Professional Definition
In acoustic engineering and telecommunications, this term is understood broadly.
The speech transmission channel is the complete path that the sound signal (in the case of a direct conversation) or the electroacoustic/electrostatic signal (in telecommunications systems) travels between the speaker's mouth and the listener's ear.
The quality of this channel is determined by parameters such as bandwidth, signal-to-noise ratio (SNR), and the level of nonlinear distortions, which directly affect speech intelligibility (STI).
Acoustics in Simple Words
Imagine that you want to transfer water from one tank to another. The speech transmission channel is like a pipe connecting these two tanks.

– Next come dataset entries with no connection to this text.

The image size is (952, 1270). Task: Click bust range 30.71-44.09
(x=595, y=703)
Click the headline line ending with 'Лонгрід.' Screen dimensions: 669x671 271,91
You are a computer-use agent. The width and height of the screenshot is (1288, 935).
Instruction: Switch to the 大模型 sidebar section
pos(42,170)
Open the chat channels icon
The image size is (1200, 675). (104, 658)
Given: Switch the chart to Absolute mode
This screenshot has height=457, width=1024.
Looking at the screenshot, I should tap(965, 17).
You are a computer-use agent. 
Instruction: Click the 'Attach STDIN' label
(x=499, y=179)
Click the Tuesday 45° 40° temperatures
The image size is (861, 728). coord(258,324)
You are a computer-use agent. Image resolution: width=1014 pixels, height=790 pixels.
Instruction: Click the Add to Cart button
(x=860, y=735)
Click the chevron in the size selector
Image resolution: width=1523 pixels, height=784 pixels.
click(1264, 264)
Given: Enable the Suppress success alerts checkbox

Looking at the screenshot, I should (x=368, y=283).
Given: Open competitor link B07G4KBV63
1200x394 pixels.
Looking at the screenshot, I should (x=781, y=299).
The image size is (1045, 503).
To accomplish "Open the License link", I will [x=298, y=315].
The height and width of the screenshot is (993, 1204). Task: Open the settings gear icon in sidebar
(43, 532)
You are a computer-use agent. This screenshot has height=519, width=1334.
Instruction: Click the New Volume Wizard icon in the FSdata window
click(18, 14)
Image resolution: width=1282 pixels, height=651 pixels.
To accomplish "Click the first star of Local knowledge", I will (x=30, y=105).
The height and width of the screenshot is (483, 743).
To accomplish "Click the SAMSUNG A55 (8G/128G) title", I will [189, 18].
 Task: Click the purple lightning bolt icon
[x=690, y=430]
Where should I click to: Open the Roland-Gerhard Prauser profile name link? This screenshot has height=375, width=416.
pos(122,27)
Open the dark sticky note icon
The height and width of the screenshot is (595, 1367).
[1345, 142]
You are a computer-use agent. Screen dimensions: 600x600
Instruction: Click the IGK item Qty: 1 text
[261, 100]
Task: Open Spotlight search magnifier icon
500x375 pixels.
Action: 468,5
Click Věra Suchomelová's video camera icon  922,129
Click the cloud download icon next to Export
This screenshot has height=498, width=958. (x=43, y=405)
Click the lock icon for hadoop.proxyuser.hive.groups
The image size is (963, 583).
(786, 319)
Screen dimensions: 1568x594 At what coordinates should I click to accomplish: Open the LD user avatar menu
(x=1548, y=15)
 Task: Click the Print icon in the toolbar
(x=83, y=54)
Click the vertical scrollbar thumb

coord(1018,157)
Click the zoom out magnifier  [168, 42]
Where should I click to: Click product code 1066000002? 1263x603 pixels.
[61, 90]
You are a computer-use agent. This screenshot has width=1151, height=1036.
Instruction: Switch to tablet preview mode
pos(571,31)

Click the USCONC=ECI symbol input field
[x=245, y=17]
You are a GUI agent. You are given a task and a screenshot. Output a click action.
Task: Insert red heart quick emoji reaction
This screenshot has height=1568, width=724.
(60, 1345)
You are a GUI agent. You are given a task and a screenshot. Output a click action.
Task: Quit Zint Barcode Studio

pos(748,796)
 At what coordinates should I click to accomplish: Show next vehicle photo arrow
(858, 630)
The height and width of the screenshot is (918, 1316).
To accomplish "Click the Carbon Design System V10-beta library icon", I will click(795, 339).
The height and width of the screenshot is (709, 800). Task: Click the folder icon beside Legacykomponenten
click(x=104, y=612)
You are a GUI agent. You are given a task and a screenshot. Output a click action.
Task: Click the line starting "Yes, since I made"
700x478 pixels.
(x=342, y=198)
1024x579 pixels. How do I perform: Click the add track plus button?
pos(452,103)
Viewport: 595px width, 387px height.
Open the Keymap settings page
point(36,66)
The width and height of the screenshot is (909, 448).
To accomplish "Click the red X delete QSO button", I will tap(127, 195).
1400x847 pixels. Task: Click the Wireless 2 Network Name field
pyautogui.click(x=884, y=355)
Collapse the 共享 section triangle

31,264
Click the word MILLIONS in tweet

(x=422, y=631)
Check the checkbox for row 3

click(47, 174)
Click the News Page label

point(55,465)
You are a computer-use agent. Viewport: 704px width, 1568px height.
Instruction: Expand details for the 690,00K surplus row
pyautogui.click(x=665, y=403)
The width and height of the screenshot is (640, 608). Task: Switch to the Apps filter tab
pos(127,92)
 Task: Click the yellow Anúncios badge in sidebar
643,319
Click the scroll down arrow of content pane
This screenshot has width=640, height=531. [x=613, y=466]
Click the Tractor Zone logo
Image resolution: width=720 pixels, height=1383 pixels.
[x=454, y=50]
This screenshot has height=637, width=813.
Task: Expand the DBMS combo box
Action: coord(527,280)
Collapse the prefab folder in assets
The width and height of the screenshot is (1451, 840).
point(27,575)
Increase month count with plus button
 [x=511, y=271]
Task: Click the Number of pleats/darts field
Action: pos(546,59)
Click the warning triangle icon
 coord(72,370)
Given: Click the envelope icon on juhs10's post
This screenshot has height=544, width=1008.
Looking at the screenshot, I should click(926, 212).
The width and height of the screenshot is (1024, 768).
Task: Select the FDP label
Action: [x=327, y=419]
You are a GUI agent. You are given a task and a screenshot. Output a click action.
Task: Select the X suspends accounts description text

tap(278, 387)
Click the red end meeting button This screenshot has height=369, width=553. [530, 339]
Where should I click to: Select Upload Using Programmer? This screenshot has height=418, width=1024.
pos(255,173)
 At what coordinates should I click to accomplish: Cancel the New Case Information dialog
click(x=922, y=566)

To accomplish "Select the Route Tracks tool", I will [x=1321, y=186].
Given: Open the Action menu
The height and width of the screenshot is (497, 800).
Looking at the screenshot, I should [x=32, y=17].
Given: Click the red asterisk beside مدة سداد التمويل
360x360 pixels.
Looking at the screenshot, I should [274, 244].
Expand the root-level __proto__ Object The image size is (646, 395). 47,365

If we are talking face-to-face in a quiet room, that “pipe” is short, wide, and clean – the water (sound) flows easily. However, if we are talking over a low-quality phone in a noisy subway, our “pipe” becomes narrow, leaky, and rusty. Some of the water leaks out, and impurities (noise) get in. Whether it’s air in the room or a complicated network of cables and GSM transmitters – all of it constitutes a single channel that your voice must traverse.
Summary
The speech transmission channel is the medium connecting the sender with the receiver. Its physical and acoustic properties determine whether the message will be received correctly or will become distorted to the point of being incomprehensible.